Vladimir Oltean Dec. 13, 2020, 2:40 a.m. UTC
Some DSA switches (and not only) cannot learn source MAC addresses from
packets injected from the CPU. They only perform hardware address
learning from inbound traffic.

This can be problematic when we have a bridge spanning some DSA switch
ports and some non-DSA ports (which we'll call "foreign interfaces" from
DSA's perspective).

There are 2 classes of problems created by the lack of learning on
CPU-injected traffic:
- excessive flooding, due to the fact that DSA treats those addresses as
  unknown
- the risk of stale routes, which can lead to temporary packet loss

To illustrate the second class, consider the following situation, which
is common in production equipment (wireless access points, where there
is a WLAN interface and an Ethernet switch, and these form a single
bridging domain).

 AP 1:
 +------------------------------------------------------------------------+
 |                                          br0                           |
 +------------------------------------------------------------------------+
 +------------+ +------------+ +------------+ +------------+ +------------+
 |    swp0    | |    swp1    | |    swp2    | |    swp3    | |    wlan0   |
 +------------+ +------------+ +------------+ +------------+ +------------+
       |                                                       ^        ^
       |                                                       |        |
       |                                                       |        |
       |                                                    Client A  Client B
       |
       |
       |
 +------------+ +------------+ +------------+ +------------+ +------------+
 |    swp0    | |    swp1    | |    swp2    | |    swp3    | |    wlan0   |
 +------------+ +------------+ +------------+ +------------+ +------------+
 +------------------------------------------------------------------------+
 |                                          br0                           |
 +------------------------------------------------------------------------+
 AP 2

- br0 of AP 1 will know that Clients A and B are reachable via wlan0
- the hardware fdb of a DSA switch driver today is not kept in sync with
  the software entries on other bridge ports, so it will not know that
  clients A and B are reachable via the CPU port UNLESS the hardware
  switch itself performs SA learning from traffic injected from the CPU.
  Nonetheless, a substantial number of switches don't.
- the hardware fdb of the DSA switch on AP 2 may autonomously learn that
  Client A and B are reachable through swp0. Therefore, the software br0
  of AP 2 also may or may not learn this. In the example we're
  illustrating, some Ethernet traffic has been going on, and br0 from AP
  2 has indeed learnt that it can reach Client B through swp0.

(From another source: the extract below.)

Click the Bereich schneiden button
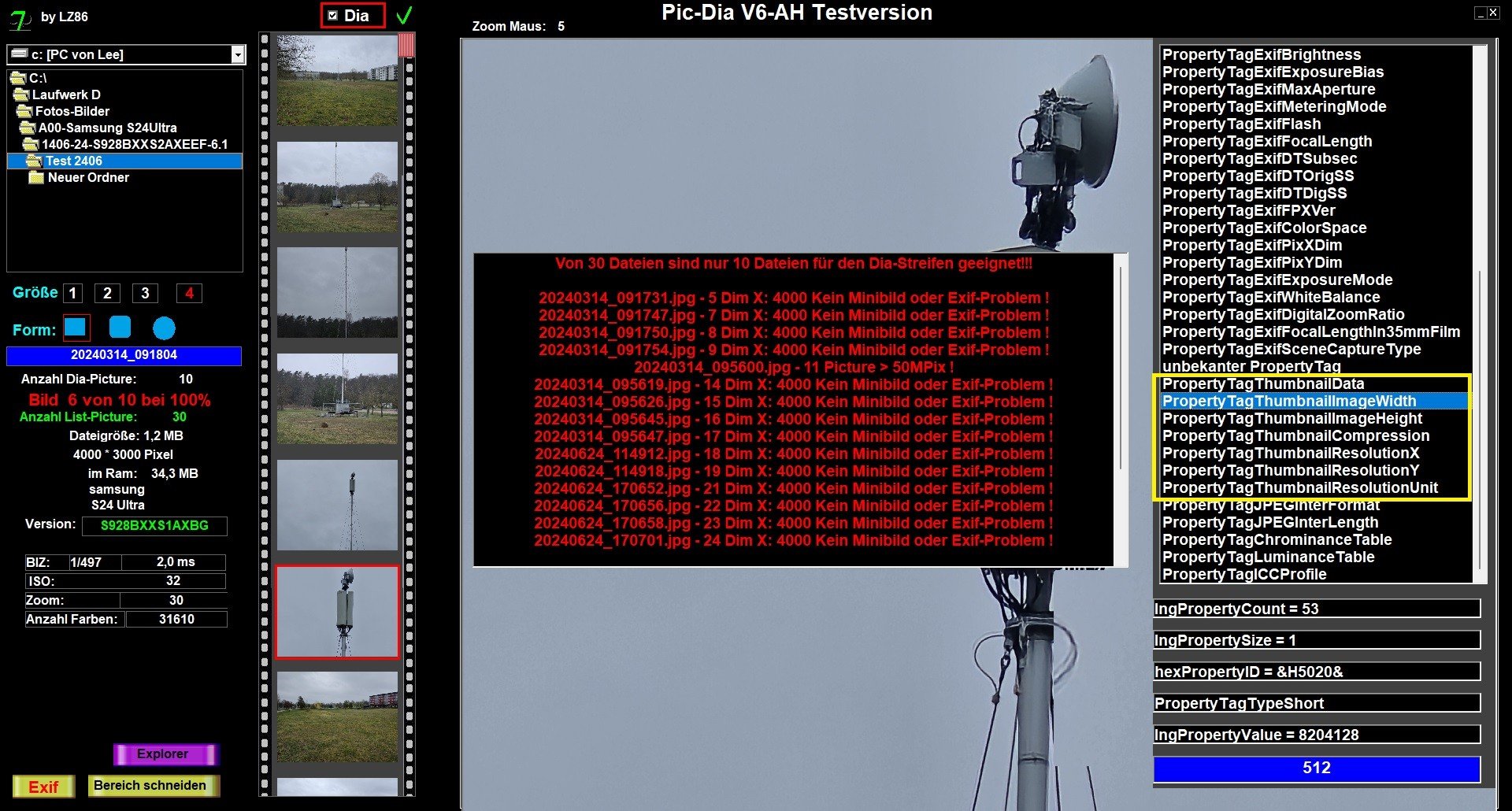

One of the wireless clients, say Client B, disconnects from AP 1 and
roams to AP 2. The topology now looks like this:

 AP 1:
 +------------------------------------------------------------------------+
 |                                          br0                           |
 +------------------------------------------------------------------------+
 +------------+ +------------+ +------------+ +------------+ +------------+
 |    swp0    | |    swp1    | |    swp2    | |    swp3    | |    wlan0   |
 +------------+ +------------+ +------------+ +------------+ +------------+
       |                                                            ^
       |                                                            |
       |                                                         Client A
       |
       |
       |                                                         Client B
       |                                                            |
       |                                                            v
 +------------+ +------------+ +------------+ +------------+ +------------+
 |    swp0    | |    swp1    | |    swp2    | |    swp3    | |    wlan0   |
 +------------+ +------------+ +------------+ +------------+ +------------+
 +------------------------------------------------------------------------+
 |                                          br0                           |
 +------------------------------------------------------------------------+
 AP 2

- br0 of AP 1 still knows that Client A is reachable via wlan0 (no change)
- br0 of AP 1 will (possibly) know that Client B has left wlan0. There
  are cases where it might never find out though. Either way, DSA today
  does not process that notification in any way.
- the hardware FDB of the DSA switch on AP 1 may learn autonomously that
  Client B can be reached via swp0, if it receives any packet with
  Client 1's source MAC address over Ethernet.
- the hardware FDB of the DSA switch on AP 2 still thinks that Client B
  can be reached via swp0. It does not know that it has roamed to wlan0,
  because it doesn't perform SA learning from the CPU port.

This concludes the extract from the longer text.